Landmines “in the water, on the surface, [and] buried under the ground” in the area flooded by water have “shifted location,” Erik Tollefsen told CNN. “Water is a force of nature,” he said. “It just basically moves everything in front of it, be that rocks, boulders, buildings. Nothing can withstand that force — that also includes the landmines.”
The marking and mapping systems used by charities and NGOs to detect and locate landmines are no longer accurate, as so many landmines have moved in the water. “This is a big problem,” Tollefsen said.
Mike Newton, head of The HALO Trust’s Ukraine demining program, told CNN that his organization will have to re-locate and re-map landmines in the area affected by the collapse of the Nova Kakhovka dam.

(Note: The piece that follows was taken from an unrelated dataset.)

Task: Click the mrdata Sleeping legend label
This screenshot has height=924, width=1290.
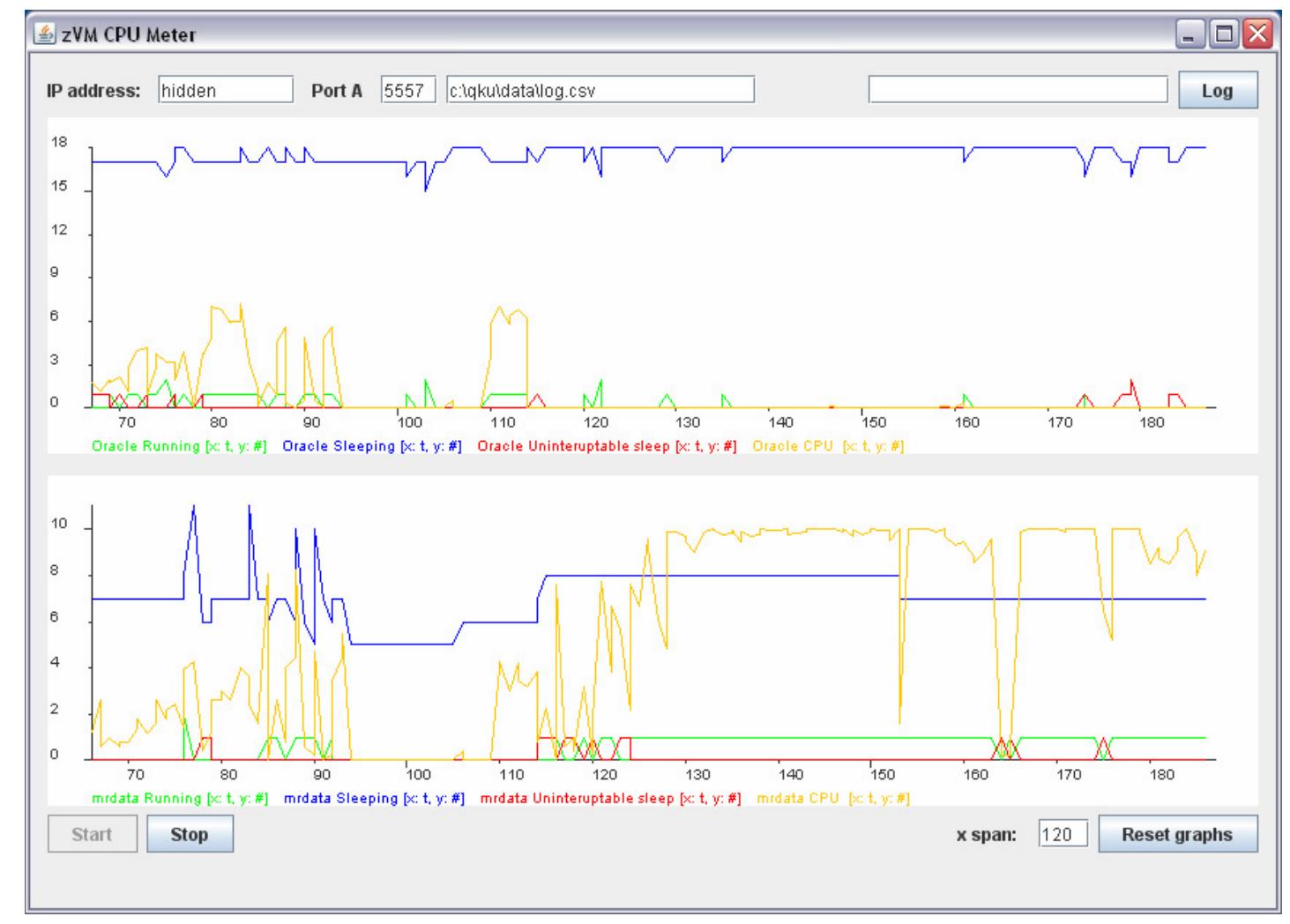Action: click(x=374, y=798)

“Before the dam even burst its banks there was (a) significant humanitarian problem that we were dealing with. So now that the dam has gone, what we're looking at now is just another humanitarian catastrophe, just an ecological disaster, to throw into this bigger catastrophe that has been enveloping Ukraine for the past year and a half almost,” Newton told CNN.
“You can see ... mines exploding in the water, mines literally being pushed past shorelines, mines being washed up on shores,” Newton added. “That volume of water is enough to pick up a 10 kilo anti-vehicle mine and move it downstream. That's an incredible force that's required to move that.”

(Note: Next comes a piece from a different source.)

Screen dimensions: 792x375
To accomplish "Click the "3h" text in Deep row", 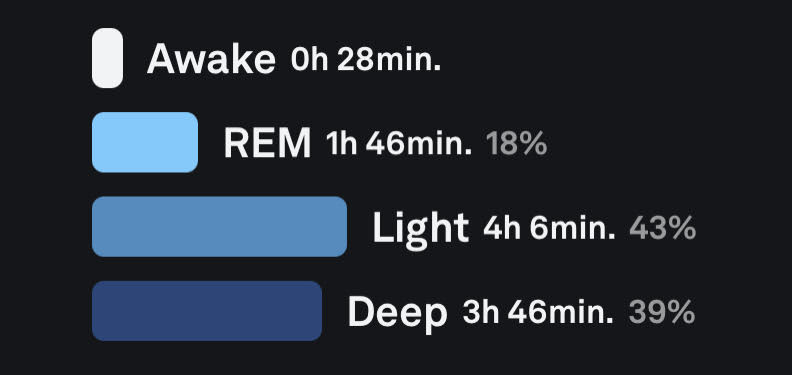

Soil is also being picked up by moving water and ending up on top of landmines, Newton said, sometimes detonating them, but also sometimes burying them. In these cases, teams have to be sent to remap and clear the buried mines.
More than 5000 landmines were detected by the HALO Trust’s demining team in Mykolaiv, Newton said, nearly 500 of which were on riverbanks in the region.
“Areas that previously didn't have any risks to the population in terms of weapon contamination, [are] now very, very dangerous,” Tollefsen told CNN.
The Red Cross is “very concerned,” he added. Ukrainians “have maybe lost their loved ones, their families have been disrupted, they can't get access to drinking water, to food, to medicine. Now they have the risk of landmines being in the area that could kill them or injure them,” he said.
Those attempting to offer assistance to civilians are also facing increased danger in the region, Tollefsen said. “We really, really call for caution.”
“You cannot rebuild a country on mine foundations,” Newton said. "Mines have got to be front and center in everyone's minds when you're talking about recovery in Ukraine when you talk about reconstruction. And of course, now with this dam, it's just another thing that Ukrainians have got to deal with.”